2. The Learned Trial Magistrate erred in law in failing to address the appellant’s case against the 3rd Respondent yet there was already an interlocutory judgment on record against the 3rd Respondent and all that remained was assessment of damages payable to the Appellant.
3. The Learned Trial Magistrate failed to consider the Appellants Advocate submissions.
4. The Judgement of the Learned Trial Magistrate was against the weight of evidence.
Reasons wherefore the appellant prayed that judgment of the trial court be set aside with costs of appeal & costs in the lower court and that the court do assess damages payable to the appellant.
The appeal was admitted for hearing on 18th October 2012 and directions taken that Records of Appeal be filed and served and the appeal be heard by way of written submissions.
The appellant filed submissions citing the law and authorities in support of the appeal that conditions set to be satisfied in order for a plaintiff to succeed in the test of malicious prosecution have been met.
1. The authorities of cited are Music copyright of Kenya vs Tom Odhiambo Ogowi [2014]eKLR and Mbowa vs East Mengo District Administration [1972] EA 352.
2. James Karuga Kiiru vs Joseph Mwamburi & 3 others
3. Thomas Mboya Oluoch & Another v Lucy Muthoni Stephen & Another [2005] eKLR
4. Sammy Kiprotich Tangus vs The AG [2015] eKLR
5. Dr. Will Kaberuka vs A T Kampala HCCS No. 160 of 1993.
The appellant argued that judgement by the trial magistrate was against weight of the evidence and urged that the appeal be upheld and the decision of the trial court be overruled. The Respondents counsel didn’t file any submissions.
Ingredients of malicious prosecution.
1. Criminal Proceedings must have been instituted by the defendant.
2. The defendant must have acted without reasonable or probable cause i.e there must have been no facts, which on reasonable grounds, the defendants genuinely thought that, the Criminal proceedings were justified.
3. The defendant must have acted maliciously instituting criminal proceedings with an improper and wrongful motive, i.e with an intent to use the legal process in question for some other reason other than its legally appointed and appropriate purpose;
4. The Criminal proceedings must have been terminated in the plaintiffs favour.
The plaintiff has to prove that the 4 essential ingredients have been fulfilled that he suffered damage.
The appellant was discharged under section 89(5) of the Criminal procedure code and not acquitted as he claims in his grounds of appeal and submissions and therefore one of the ingredients of malicious prosecution tat criminal proceedings must have been terminated in favour of plaintiff as held by Justice Majanja in the case of Music Copyright Society of Kenya vs Tom Odhiambo Ogowi [2014] eKLR and Mbowa vs East Mengo District Administration[1972] EA 352 has not been established and the trial magistrate at paragraph 2 of page 2 of the judgement has discussed that.

EXERCISE REQUIREMENTS:
1. Repeat word for word the part of the malicious prosecution ruling between "Ingredients of malicious prosecution." and "proceedings were justified.", inclusive.
2. Write what comes next in the malicious prosecution ruling, picking up after its last sentence.
The listing that comes next is separate material with no tie to the malicious prosecution ruling.

DATASET CONTENT:
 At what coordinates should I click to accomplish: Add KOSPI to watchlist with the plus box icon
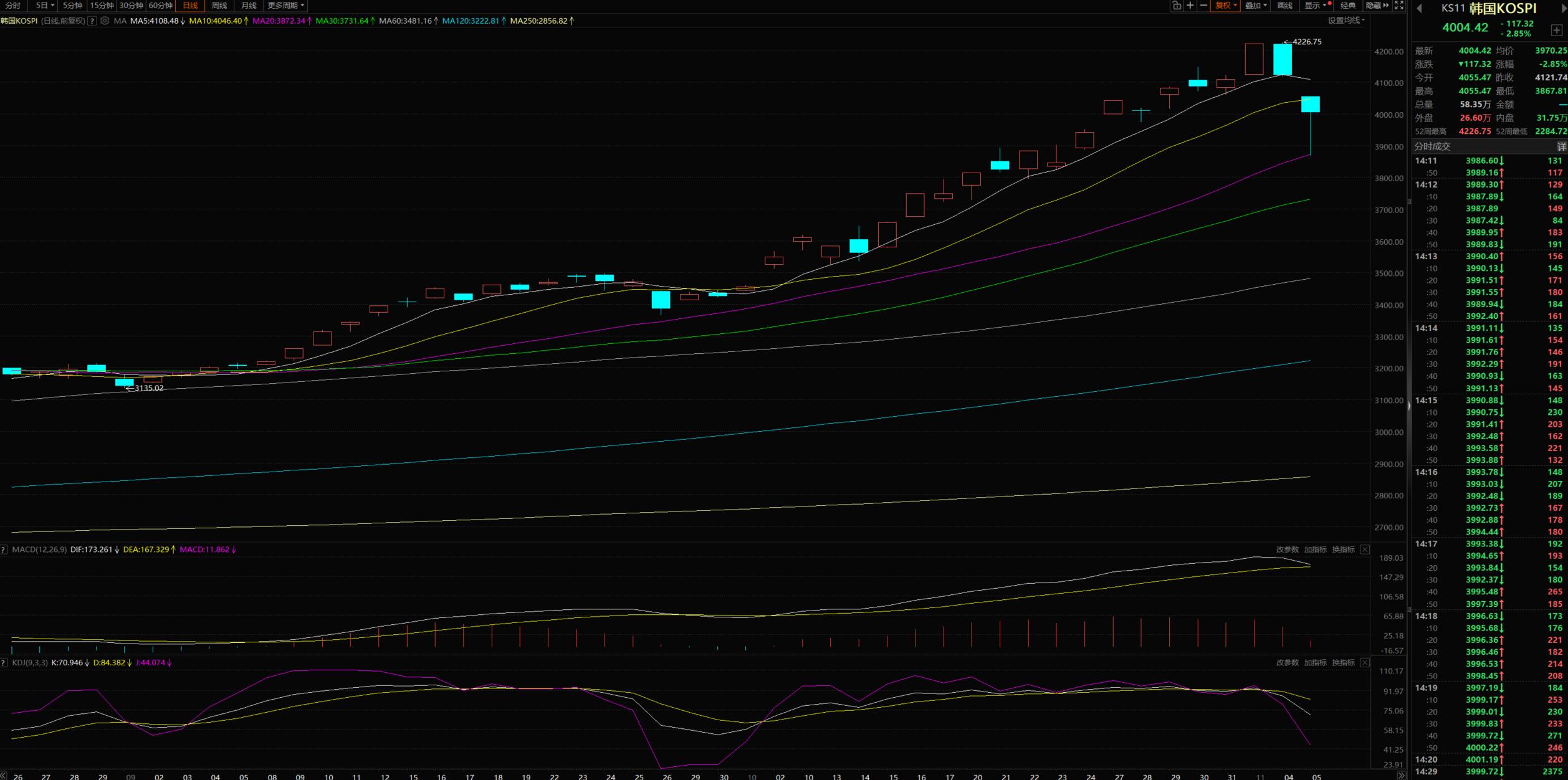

OUTPUTS IN ORDER:
1.
Ingredients of malicious prosecution.
1. Criminal Proceedings must have been instituted by the defendant.
2. The defendant must have acted without reasonable or probable cause i.e there must have been no facts, which on reasonable grounds, the defendants genuinely thought that, the Criminal proceedings were justified.

2.
The 1st Respondent and the appellant had a boundary dispute. The boundary was established at the instance of the Akirangondu Land Adjudication Section Committee under, the chairmanship of 2nd Respondent.
The appellant uprooted the boundary that had been established and 1st Respondent caused appellant to be arrested. I do find there was reasonable and probable cause. The appellant does not deny he uprooted 1st Respondents fence. He infact went immediately to lands office after uprooting fence and he was arrested by Administration police officers.
A discharge under S.89 (5) C.P.C is not on acquittal. Appellant was not discharged because he didn’t commit offence of interfering with boundary features but because according to trial magistrate S. 33 of Land Adjudication Section was misinterpreted.
From the judgment of the lower court, it is indicated that when appellant was discharged under Section 89 (5) C.P.C both the appellant and 1st Respondent were referred back to lands office and land was reinstated to 1st Respondent and he fenced it and that the appellant had not interfered with it again up to the time the claim in lower court was concluded.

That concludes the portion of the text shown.